We can have knowledge of a proposition when our belief is justified by an intellectual virtue (power).
Intellectual virtue = broad cognitive abilities that are helpful for attaining truth.
These are either innate abilities or acquired habits that enable a person to arrive at truth in a particular field.
Must be both subjectively and objectively justified.
How can we have objective knowledge about the reality of a proposition?
We can have K of the proposition if we have a reliable reason for believing it. The believer themselves do not need to be reliable.
it is a weaker condition for K.
Is success from ability sufficient for K? (Pritchard).
A belief may be produced by an intellectual virtue but still be too lucky to class as luck.
Safety is also a necessary condition.
Externalist position - anyone with internalist leanings is unlikely to find this account satisfactory.
Success from ability.
Knowledge has a normative/ evaluative discipline.
Criticises foundationalist and coherentist conceptions of knowledge.
Grounding knowledge in basic beliefs which are justified by sensory experience, memory & rational insight is flawed because these vary from person - person & thus do not provide a sturdy foundation for attaining truth.
Fails to give adequate epistemic weight to experience. It is possible for someone to have a coherent set of beliefs but have them conflict with their experience & thus again fails to attain truth.

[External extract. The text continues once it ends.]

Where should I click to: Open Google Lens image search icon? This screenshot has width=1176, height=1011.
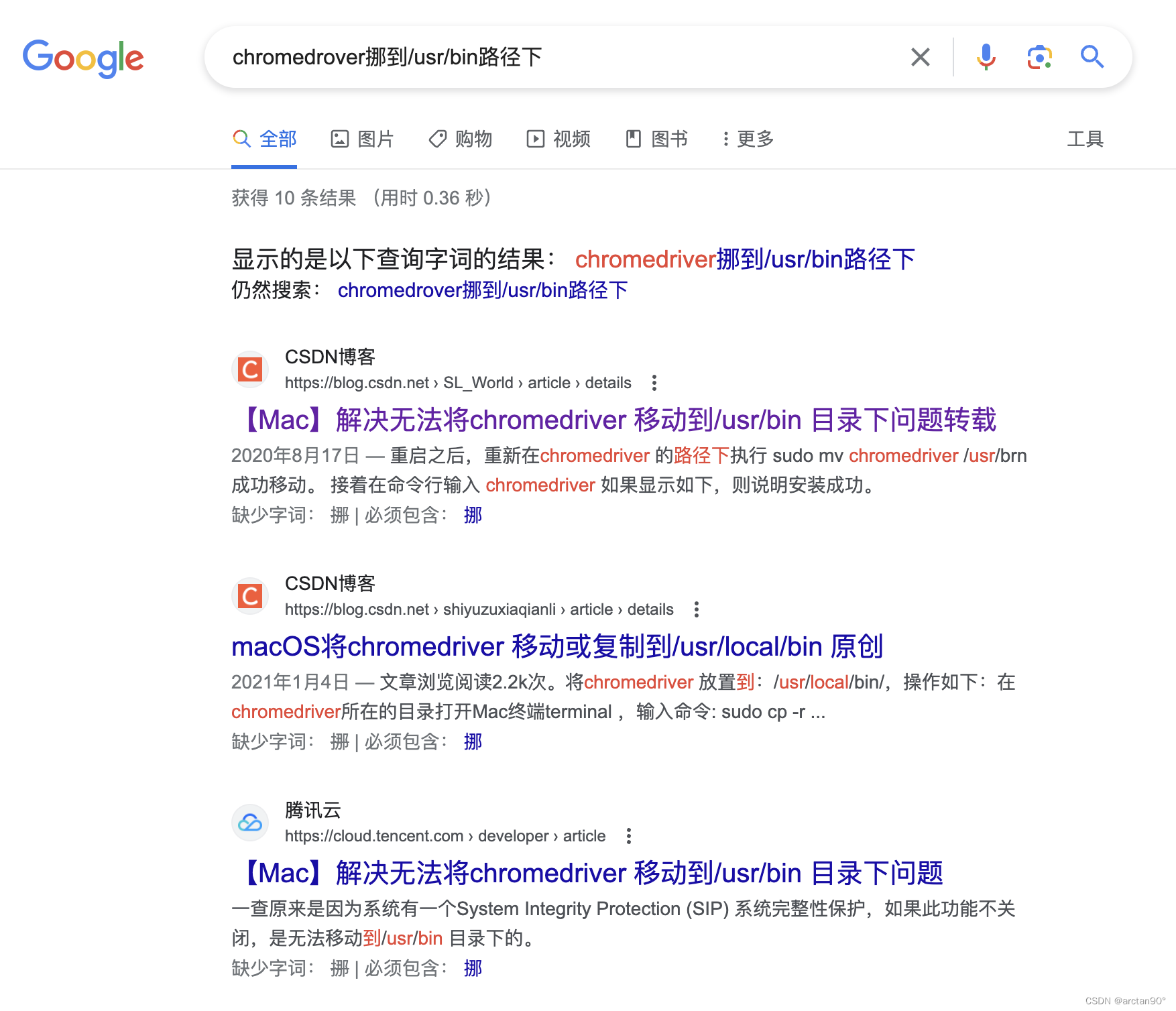[1039, 57]
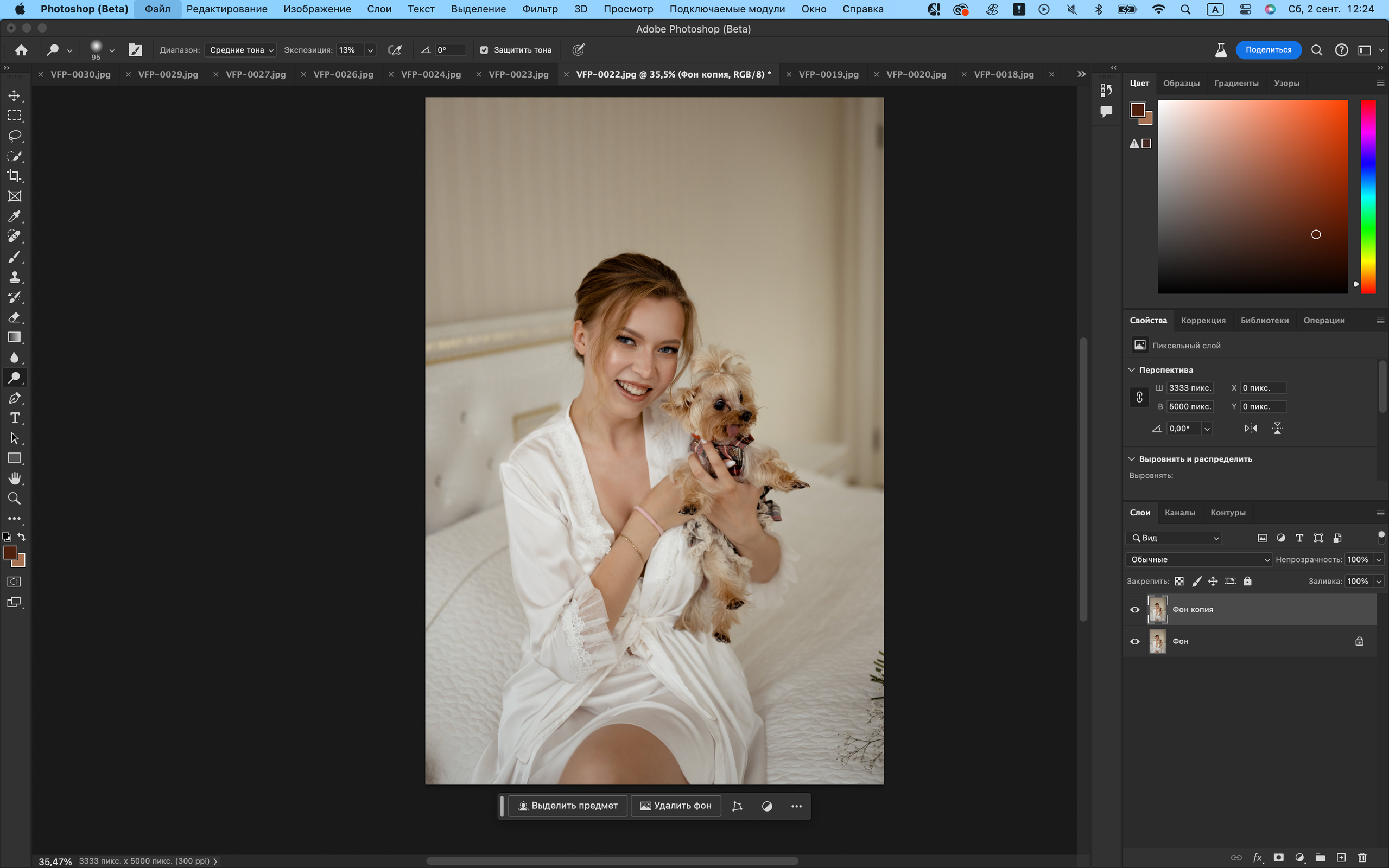The height and width of the screenshot is (868, 1389).
Task: Open the Диапазон Средние тона dropdown
Action: coord(240,50)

Provides an alternative model for epistemic justification.
Justification is stratified:
1) primary justification = intellectual powers.
2) secondary justification = beliefs produced by these powers.
= Externalist version of foundationalism.
Beliefs rooted in intellectual powers are justified because they are likely to be true.
Knowledge of a proposition should not be located subjectively, it can be explained through external epistemic powers.
What is virtue epistemology?
What is VE?
Offers an alternative discourse away from the foundationalist - coherentist debate.
Also offers a response to the Gettier problem.
Alternative to the internalist - extenalist debate.
Is a normative approach to philosophy. Concerned w/ values & how we attain K.
draws on act-based theories
Focuses on the person and not acts.
what is an intellectual virtue?
A reliable or truth-conducive property of a person.
Cognitive faculties e.g. vision, memory & introspection (reliabilism).
Intellectual character traits e.g. open-mindedness, inquisitiveness etc (responsibilism).